> _Short problem_: Switch each "How do I perform" in the lines below to "How can I do", then write out all the lines again with nothing else changed.

> _Dataset records_:
* * * *
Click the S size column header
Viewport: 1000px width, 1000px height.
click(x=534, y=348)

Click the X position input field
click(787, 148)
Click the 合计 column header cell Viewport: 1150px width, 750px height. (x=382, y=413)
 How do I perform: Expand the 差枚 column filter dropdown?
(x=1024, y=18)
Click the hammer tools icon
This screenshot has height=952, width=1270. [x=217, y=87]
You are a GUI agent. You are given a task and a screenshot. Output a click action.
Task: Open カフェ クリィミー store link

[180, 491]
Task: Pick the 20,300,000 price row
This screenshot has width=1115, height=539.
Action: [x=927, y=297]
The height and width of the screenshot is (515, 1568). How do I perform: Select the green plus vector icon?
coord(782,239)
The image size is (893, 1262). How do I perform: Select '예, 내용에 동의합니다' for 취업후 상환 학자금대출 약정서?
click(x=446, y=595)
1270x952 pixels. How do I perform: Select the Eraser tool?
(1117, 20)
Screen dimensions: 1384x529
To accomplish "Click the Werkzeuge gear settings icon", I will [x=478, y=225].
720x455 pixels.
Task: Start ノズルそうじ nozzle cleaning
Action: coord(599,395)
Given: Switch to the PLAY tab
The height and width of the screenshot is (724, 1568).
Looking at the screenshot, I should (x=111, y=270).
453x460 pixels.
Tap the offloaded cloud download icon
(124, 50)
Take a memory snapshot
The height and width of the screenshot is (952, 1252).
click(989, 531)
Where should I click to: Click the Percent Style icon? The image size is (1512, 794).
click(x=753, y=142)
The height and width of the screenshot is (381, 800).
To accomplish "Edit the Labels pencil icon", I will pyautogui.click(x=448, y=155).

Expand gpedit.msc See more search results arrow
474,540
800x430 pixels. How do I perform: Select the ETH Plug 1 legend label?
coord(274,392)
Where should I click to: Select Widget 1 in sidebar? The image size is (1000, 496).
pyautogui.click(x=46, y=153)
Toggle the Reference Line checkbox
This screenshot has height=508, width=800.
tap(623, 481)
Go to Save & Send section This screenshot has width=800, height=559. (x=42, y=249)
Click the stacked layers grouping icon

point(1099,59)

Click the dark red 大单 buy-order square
* * * *
> _The response_:
Click the S size column header
Viewport: 1000px width, 1000px height.
click(x=534, y=348)

Click the X position input field
click(787, 148)
Click the 合计 column header cell Viewport: 1150px width, 750px height. (x=382, y=413)
 How can I do: Expand the 差枚 column filter dropdown?
(x=1024, y=18)
Click the hammer tools icon
This screenshot has height=952, width=1270. [x=217, y=87]
You are a GUI agent. You are given a task and a screenshot. Output a click action.
Task: Open カフェ クリィミー store link

[180, 491]
Task: Pick the 20,300,000 price row
This screenshot has width=1115, height=539.
Action: [x=927, y=297]
The height and width of the screenshot is (515, 1568). How can I do: Select the green plus vector icon?
coord(782,239)
The image size is (893, 1262). How can I do: Select '예, 내용에 동의합니다' for 취업후 상환 학자금대출 약정서?
click(x=446, y=595)
1270x952 pixels. How can I do: Select the Eraser tool?
(1117, 20)
Screen dimensions: 1384x529
To accomplish "Click the Werkzeuge gear settings icon", I will [x=478, y=225].
720x455 pixels.
Task: Start ノズルそうじ nozzle cleaning
Action: coord(599,395)
Given: Switch to the PLAY tab
The height and width of the screenshot is (724, 1568).
Looking at the screenshot, I should (x=111, y=270).
453x460 pixels.
Tap the offloaded cloud download icon
(124, 50)
Take a memory snapshot
The height and width of the screenshot is (952, 1252).
click(989, 531)
Where should I click to: Click the Percent Style icon? The image size is (1512, 794).
click(x=753, y=142)
The height and width of the screenshot is (381, 800).
To accomplish "Edit the Labels pencil icon", I will pyautogui.click(x=448, y=155).

Expand gpedit.msc See more search results arrow
474,540
800x430 pixels. How can I do: Select the ETH Plug 1 legend label?
coord(274,392)
Where should I click to: Select Widget 1 in sidebar? The image size is (1000, 496).
pyautogui.click(x=46, y=153)
Toggle the Reference Line checkbox
This screenshot has height=508, width=800.
tap(623, 481)
Go to Save & Send section This screenshot has width=800, height=559. (x=42, y=249)
Click the stacked layers grouping icon

point(1099,59)

Click the dark red 大单 buy-order square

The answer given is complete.